As a Philly native, I can attest that Philly just feels like a pickle kinda town. Briny, acidic, polarizing, and definitely the underdog of meal sides—pickles are much like our city in the sense that not everyone likes them, the ones who do like them a lot, and those who don’t, frankly, just don’t have good taste. That being said, pickles these days aren’t just limited to the deli dill variety (made out of cucumber) that you know and love. Chances are, if it’s some kind of naturally–occurring food product, you can pickle it.
We’ll start with a modern take on an old classic: Grillo’s Pickles. With a century–old recipe and options that will please any pickle fanatic, Grillo’s Italian Dill Pickles are a perfectly garlicky accompaniment to any burger or sandwich. The spicy varieties are never so hot that you lose the flavor of the pickles themselves, and the Dill and Bread & Butter Chips make for addictive and tasty snacks.
If you’re looking to keep it local—but not so local that you can’t get them at the nearest Whole Foods—try Brine Street Picklery’s pickle goods. Not only do they have regular dill pickles (marinated with the addition of mustard seed, which adds a tangy kick), they also have pickled green beans, spicy dill pickles, beer pickles, and spicy hoagie relish made with cherry and green peppers. They also seasonally pickle beets and mushrooms, if you’re trying to expand your horizons.
While Net Cost doesn’t qualify as a pickle brand per se, this Northeast Philadelphia mainstay and Russian market go–to has a huge variety of pickled fruits, vegetables, meats, and fish. While they’re known for Eastern European specialties like Russian pickles, Polish pickles, and pickled herring, they also sell pickled tomatoes, onions, apples, jalapeño, and even watermelon.

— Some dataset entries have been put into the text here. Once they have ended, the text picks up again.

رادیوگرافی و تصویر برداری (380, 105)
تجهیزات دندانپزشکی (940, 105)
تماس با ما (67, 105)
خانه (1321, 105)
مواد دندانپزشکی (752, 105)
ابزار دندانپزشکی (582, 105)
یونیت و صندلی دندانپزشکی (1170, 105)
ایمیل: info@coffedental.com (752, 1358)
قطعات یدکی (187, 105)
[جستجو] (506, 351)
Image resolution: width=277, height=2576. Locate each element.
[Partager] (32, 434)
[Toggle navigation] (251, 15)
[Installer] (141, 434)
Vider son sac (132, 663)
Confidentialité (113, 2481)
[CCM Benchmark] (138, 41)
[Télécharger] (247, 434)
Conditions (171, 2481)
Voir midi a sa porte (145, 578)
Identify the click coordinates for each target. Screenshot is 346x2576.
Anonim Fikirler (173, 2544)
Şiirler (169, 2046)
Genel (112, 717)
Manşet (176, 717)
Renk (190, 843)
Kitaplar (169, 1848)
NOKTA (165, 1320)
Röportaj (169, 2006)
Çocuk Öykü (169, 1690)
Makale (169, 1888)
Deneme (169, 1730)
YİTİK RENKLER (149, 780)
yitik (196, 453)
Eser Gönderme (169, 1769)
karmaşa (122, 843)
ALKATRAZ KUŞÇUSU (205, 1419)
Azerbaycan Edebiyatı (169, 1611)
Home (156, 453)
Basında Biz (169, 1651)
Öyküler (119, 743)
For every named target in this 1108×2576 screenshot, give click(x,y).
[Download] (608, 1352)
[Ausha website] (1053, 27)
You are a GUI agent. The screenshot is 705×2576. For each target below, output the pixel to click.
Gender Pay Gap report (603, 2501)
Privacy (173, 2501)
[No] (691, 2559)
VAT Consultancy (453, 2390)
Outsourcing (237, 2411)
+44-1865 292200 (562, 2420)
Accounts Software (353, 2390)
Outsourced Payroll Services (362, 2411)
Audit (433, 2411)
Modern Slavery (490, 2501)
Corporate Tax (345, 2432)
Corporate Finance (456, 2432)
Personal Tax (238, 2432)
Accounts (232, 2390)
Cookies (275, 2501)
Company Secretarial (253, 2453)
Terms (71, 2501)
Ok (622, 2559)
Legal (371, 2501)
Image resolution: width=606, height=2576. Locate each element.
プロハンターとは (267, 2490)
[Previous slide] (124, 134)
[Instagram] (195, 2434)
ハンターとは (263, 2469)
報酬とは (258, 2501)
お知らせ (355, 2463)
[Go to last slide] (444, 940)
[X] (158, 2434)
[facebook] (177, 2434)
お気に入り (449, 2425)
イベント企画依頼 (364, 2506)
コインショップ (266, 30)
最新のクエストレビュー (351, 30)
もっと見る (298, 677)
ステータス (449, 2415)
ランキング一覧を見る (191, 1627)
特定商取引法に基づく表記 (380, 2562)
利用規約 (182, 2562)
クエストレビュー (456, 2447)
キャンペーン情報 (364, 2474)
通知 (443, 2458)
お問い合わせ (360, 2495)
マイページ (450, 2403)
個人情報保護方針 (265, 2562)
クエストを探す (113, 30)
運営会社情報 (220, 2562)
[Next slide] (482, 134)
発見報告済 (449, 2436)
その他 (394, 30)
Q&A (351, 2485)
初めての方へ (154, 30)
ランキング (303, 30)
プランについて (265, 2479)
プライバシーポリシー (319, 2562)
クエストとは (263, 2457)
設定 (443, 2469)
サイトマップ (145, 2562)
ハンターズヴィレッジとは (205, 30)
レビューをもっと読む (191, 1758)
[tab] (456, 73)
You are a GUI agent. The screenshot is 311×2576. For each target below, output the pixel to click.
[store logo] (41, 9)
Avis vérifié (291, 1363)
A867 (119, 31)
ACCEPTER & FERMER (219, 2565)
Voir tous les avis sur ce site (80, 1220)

While their branding is on point (there’s something about that alliteration that really makes people want to buy their products), with fun names and innovative flavors like Bloody Mary Bar in a Jar, Jalapeño Kisses, and Sweet Hurry Curry, Pernicious Pickling Co. doesn’t just stick with traditional pickle flavors. From classic dill pickles to pickled beans, okra, red onions, beets, carrots, and even cauliflower, their pickles are anything but pernicious, and feature a great variety as well.
While Rick’s Picks keeps the branding simple, and emphasizes that their pickles are tasty while also heart–healthy and low in sodium, their provocative pickle names are what really catch the eye. From calling their spicy Sriracha pickle chips “Hotties” to their “Phat Beets," their products aren’t just tasty, but fun, too. Like many other brands, they pickle green beans, okra, cucumbers, and beets, but they also make relishes: one with corn and the other with the classic dill pickle.
So whether you’re a traditionalist and prefer the classic cucumber/dill, or want an unconventional approach to the pickles game now that they’re trendy and cool, there’s certainly a wide world of pickles out there at your disposal, ready to be explored.